Of course, not all human beings are alike; nor have all Muslims always arisen against oppression and injustice, but the ideal is very central to the Islamic concept of justice and a just society. Furthermore, the presence of this ideal has from time to time led to exertion on both the individual and collective level to reestablish justice. This innate desire for justice is, of course, not unique to Islam; nor is the impetus to act to overcome injustice. The history of the West is also replete with episodes of individual or collective action to overcome oppression and injustice. When some people attack Islam for inciting struggle in the name of justice, they forget the Boston Tea Party and the American Revolution, not to speak of so many other major political and social movements based on the perceived notion of correcting the wrong of injustice and oppression. Where the case of Islam differs from modern Western phenomena of this nature is that the claim to the establishment of justice is still seen by Muslims in Islamic terms and not in secular, humanistic ones. That the establishment of justice entails struggle brings us to the major question of exertion and striving in the path of God, or jihad.

JIHAD

Perhaps in modern times in the West no word in the vocabulary of the Islamic religion has been as distorted, maligned, misunderstood, and vilified as the word jihad, thanks not only to the Western media looking for demonizing epithets and stereotypes, but also to those extremist Muslims who readily provide them with examples to justify their propagation of the distorted image of this term. Now, matters are made worse by the fact that the word jihad has gained commercial appeal in Europe and America; a number of authors, seeking to attract a larger public and make their books commercially successful, have been trying hard to use the term in their titles in any way possible. Some have even changed the meaning of jihad to imply any local resistance and “tribalism” against the globalization process, whereas, in fact, in Islamic history itself, especially during the earlier centuries, jihad was often fought against “tribalism” and all the centripetal forces that threatened the unity of the Islamic community. To explain the authentic meaning of jihad requires clearing the slate completely of all the prevalent misunderstandings that unfortunately continue to be perpetuated in the Western media and much of Western literature concerned with Islam.

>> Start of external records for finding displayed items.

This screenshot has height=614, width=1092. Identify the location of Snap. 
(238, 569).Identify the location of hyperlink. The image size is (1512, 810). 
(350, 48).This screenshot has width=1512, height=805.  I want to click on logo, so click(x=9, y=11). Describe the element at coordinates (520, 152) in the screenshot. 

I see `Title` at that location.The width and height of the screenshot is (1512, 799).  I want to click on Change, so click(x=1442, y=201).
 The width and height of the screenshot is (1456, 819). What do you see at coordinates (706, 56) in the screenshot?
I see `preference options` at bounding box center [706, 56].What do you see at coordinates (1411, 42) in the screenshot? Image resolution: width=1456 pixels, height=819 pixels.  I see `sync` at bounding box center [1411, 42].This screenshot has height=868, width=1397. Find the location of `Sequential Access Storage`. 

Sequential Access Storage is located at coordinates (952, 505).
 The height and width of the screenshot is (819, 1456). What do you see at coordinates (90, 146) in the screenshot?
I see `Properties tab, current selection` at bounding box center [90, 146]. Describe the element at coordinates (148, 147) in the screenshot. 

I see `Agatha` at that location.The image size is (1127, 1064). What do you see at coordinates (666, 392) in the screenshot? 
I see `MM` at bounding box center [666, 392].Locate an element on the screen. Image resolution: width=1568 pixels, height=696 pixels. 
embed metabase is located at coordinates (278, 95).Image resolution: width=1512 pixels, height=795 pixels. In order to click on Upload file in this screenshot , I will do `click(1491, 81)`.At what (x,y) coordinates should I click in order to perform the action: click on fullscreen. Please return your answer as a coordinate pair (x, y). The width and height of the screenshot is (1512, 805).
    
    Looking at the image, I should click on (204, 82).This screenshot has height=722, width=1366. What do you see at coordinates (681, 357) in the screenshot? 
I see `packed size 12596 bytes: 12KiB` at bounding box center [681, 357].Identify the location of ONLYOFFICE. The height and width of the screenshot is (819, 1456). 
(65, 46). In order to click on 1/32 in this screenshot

In Arabic the term jihad is derived from the root jhd, meaning “to strive” or “to exert effort,” and in the context of Islam this striving and exertion are understood to be in the path of God. The person who performs such a task is called a mujahid, usually translated as “holy warrior” in the Western media, as jihad itself is conveniently translated as “holy war.” One has only to recall that, in Sufi contemplation, the state of combating the distractions of the soul is also called mujahidah to realize how limitative such a current translation is.

To understand the significance of jihad in Islam and its civilization, we must first of all distinguish between a general, popular meaning of the term and the theological and juridical sense of the word. In the first sense, it is used to mean any effort considered worthy, much like “crusade” in its general sense in English and not in particular reference to the religious wars carried out by Western Christianity against both Muslims and Jews in Palestine in the Middle Ages. In the same way that in English one says that such and such an organization is carrying out a crusade to eradicate poverty or disease, in Islamic languages one can say that this or that group or government agency is carrying out a jihad to, let us say, build houses for the poor. In Iran today there is in fact a movement and organization called jihad-i sazandigi (that is, jihad for “construction”), whose function it is to exert effort to build housing for the poor and carry out similar projects. Also in the same way that throughout Western history certain wars have been fought in the name and spirit of a crusade, but without the blessing of the pope, who commissioned the medieval Crusades, in Islam some people have fought battles they have called jihad, although these battles were not, technically speaking, jihad according to Islamic Law or sanctioned by the ‘ulama’, or religious scholars. To say the least, the West has no less of a crusading spirit than Islam has a jihadic one, if both terms are used in their popular sense. In fact, during the past millennium the West has carried out many more wars in foreign countries as crusades for all kinds of causes

such as spreading Christianity, “civilizing missions” (la mission civilisatrice of the French), and disseminating modern ideologies from Communism to capitalism-than Islam has carried out jihad.

In the same way, however, that we must distinguish between the medieval Crusades, condoned and in fact directed by the Church, and this general usage of “crusade” in European languages, we must not confuse the general social and cultural use of the term jihad with its strict theological and juridical sense in Islam. Beyond this dichotomy, it is important to consider what jihad means in the context of Islam and the practices of its followers. To understand this more exact and pertinent meaning, it is necessary to go back to the root meaning of the term as “exertion and striving in the path of God.” On this basic level it might be said that all of life, according to Islam, is a jihad, because it is a striving to live according to the Will of God, to exert oneself to do good and to oppose evil. We are cast into a world in which there is disequilibrium and disorder both externally and within our souls. To create a life of equilibrium based on surrender to God and following His injunctions involves constant jihad, in the same way that a sailor on a windy sea needs to exert constant effort just to keep the boat on an even keel and continue to sail toward the chosen destination.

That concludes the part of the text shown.